Pentecost 19B2018
Mark 9:38-50
When a doctor first discovers a tumor in the body of a patient, she often biopsies it. Moving forward, standard medical treatment, at least in my limited lay understanding, is then removal, removal of the tumor from the lung or bladder or breast. Beyond perhaps inhibiting the function of the afflicted organ, allowing the tumor to remain in the body provides opportunity for growth, for expansion beyond the organ itself. One of the first questions we ask when a doctor tells us that she has found cancer in our bodies is: How far has it spread? As far as the lymph nodes? As far as adjacent organs? The answers to these questions, to some extent, tell us how serious the cancer is. Few people look forward to surgery, but the removal of a tumor can give relief—because the surgery removes the affliction from our bodies.

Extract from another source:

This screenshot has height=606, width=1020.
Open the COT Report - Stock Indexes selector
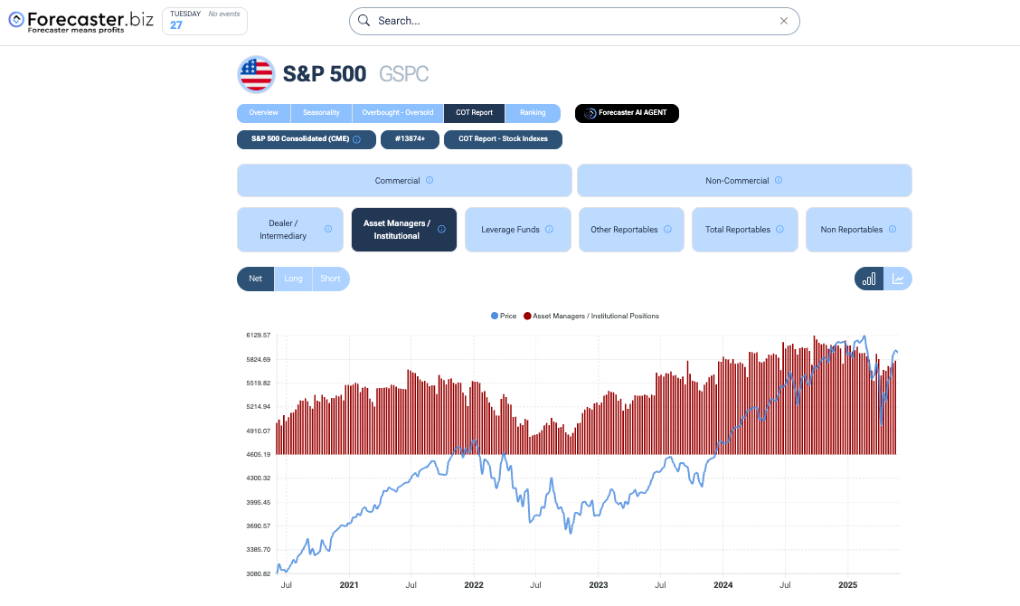(x=503, y=139)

This morning, Jesus commands the disciples a surgery of sorts, a removal of what afflicts them, a radical cutting off and a plucking out of whatever causes their distress. He tells the disciples: If any of you put a stumbling block before one of these little ones who believe in me, remove that stumbling block. If the stumbling block is your hand, cut it off. Your foot? Cut it off. Your eye? Tear it out. Does Jesus speak in hyperbole here? Of course. He does not actually advocate that the disciples maim themselves. Just as surely as the hyperbole grabbed the attention of the disciples, surely it grabs ours. And while I do not believe that Jesus called for a literal cutting off of body parts that caused stumbling, the hyperbole underlines how radically Jesus called the disciples to remove the stumbling blocks inhibiting both themselves and their relationships with others.

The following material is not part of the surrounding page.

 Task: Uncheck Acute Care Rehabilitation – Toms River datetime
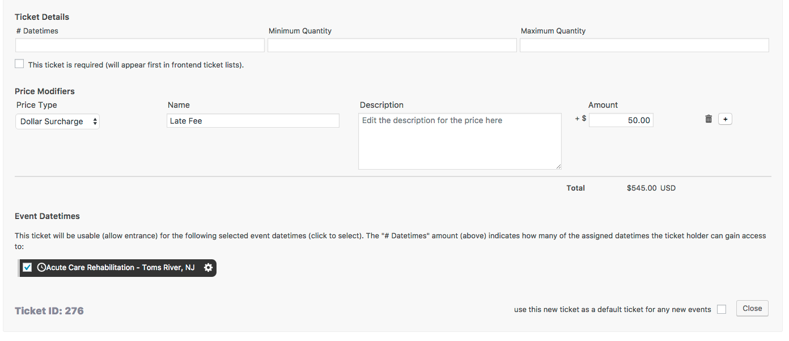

The stories we tell about our lives are so often populated by the crimes or shortcomings of others. “So and so did this or said that. And that’s why I’m justifiably angry.” Certainly, there is blame enough to go around. Injustice and violence, stealing and cheating, lying and manipulation abound. Just like everyone else in this room, I grieve injustice and violence. I don’t appreciate cheating and stealing, lying and manipulation. More than that, in my head, I tell some tall tales about the people who don’t immediately drive forward when red lights turn green, about friends who don’t answer text messages, even about a business or a school or an organization that hurts me or discriminates against me or ignores me. I’m pretty sure it’s not just me; we love to tell stories about the crimes and shortcomings of others while ignoring our own anger and bitterness, our own passive aggressive behavior, our lack of understanding or lack of generosity of spirit. Yes, injustice needs to be righted. Those perpetrating injustice need to be held accountable. But also, Jesus commands, cut off your hand. Pluck out your eye. Allow the thing poisoning you to die. Usually, it’s not simply the injustice itself that poisons us but our response to it. Reliably making us uncomfortable, Jesus teaches the disciples and us this morning: regardless of what anyone else does, do your part to make peace.

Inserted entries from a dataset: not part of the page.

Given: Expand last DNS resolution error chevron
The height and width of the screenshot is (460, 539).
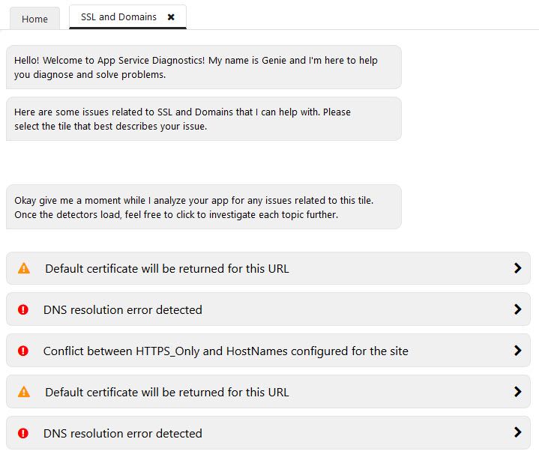Looking at the screenshot, I should [518, 432].
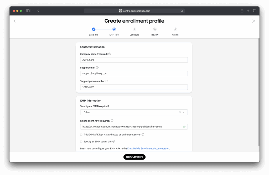Toggle Safari sidebar icon

point(28,11)
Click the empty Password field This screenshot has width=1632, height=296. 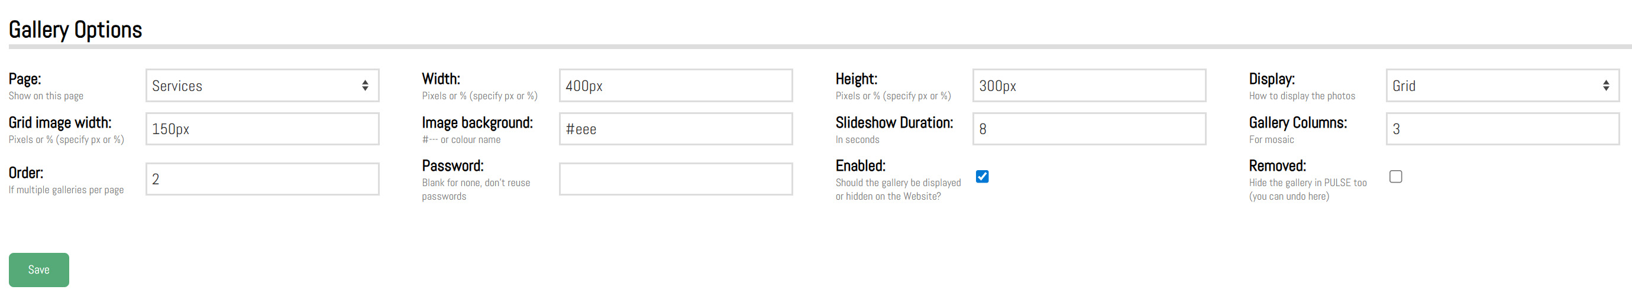click(x=675, y=179)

Someone told me a story this week about a church he used to belong to. After years of active membership, his health began to limit his ability to participate, and apart from any request on his part, he was removed from the membership roster of the church. He called the church office. He emailed. No one returned his call; no one emailed back. The church got a new pastor, and twice, the new pastor contacted him but only to ask him for money, nothing else, not to ask how he was or where he had been. Years later, he tells me this story. He tells me this is the only hatred he has in his heart—for this church. Normally, wanting to be empathetic, I would say: How horrible what this church has done to him! How unfeeling, how uncaring! But he and I read this morning’s gospel together, and upon reflection, he said: I have to call and make an appointment with the new pastor. I have to figure out what happened. I have to let go of this hatred.
This week, this man has discovered the good news of Jesus’ teaching: peace can be found. Living in peace with others is possible, not because injustice and violence, cheating and lying, unanswered text messages and personal slights end but because we allow our own anger and hurt to die. Because we seek out answers to our questions instead of making assumptions. Because we dig just a little deeper before we make judgments about others or about situations in the world. When we ask our friends who aren’t returning our calls or text messages if we somehow hurt or offended them, when we get our news from a variety of sources since they are all biased, when we forgive others who have slighted us, when we don’t allow others to get under our skin or to rob us of our joy, we are able to live in peace with one another.
What’s your stumbling block? What relationship needs repair? What are you holding onto that would be better released? What are you closing your eyes to?
Being at peace with others is not contingent on someone else. Anyone else’s action does not determine ours.
And thanks be to God that this is exactly how God relates to us! We who make mistakes, who judge, who act out, who at times intentionally cause others pain, we who are not perfect, we are loved by God just as we are. Our sin does not separate us from God because God in Christ has not made our identity as children of God or our belovedness by God contingent upon our behavior. God has made peace with us in Christ, repaired the breach, and released the power of sin. Our sin is no stumbling block to God, so we rejoice: we already have peace with Christ. Now, be at peace with one another.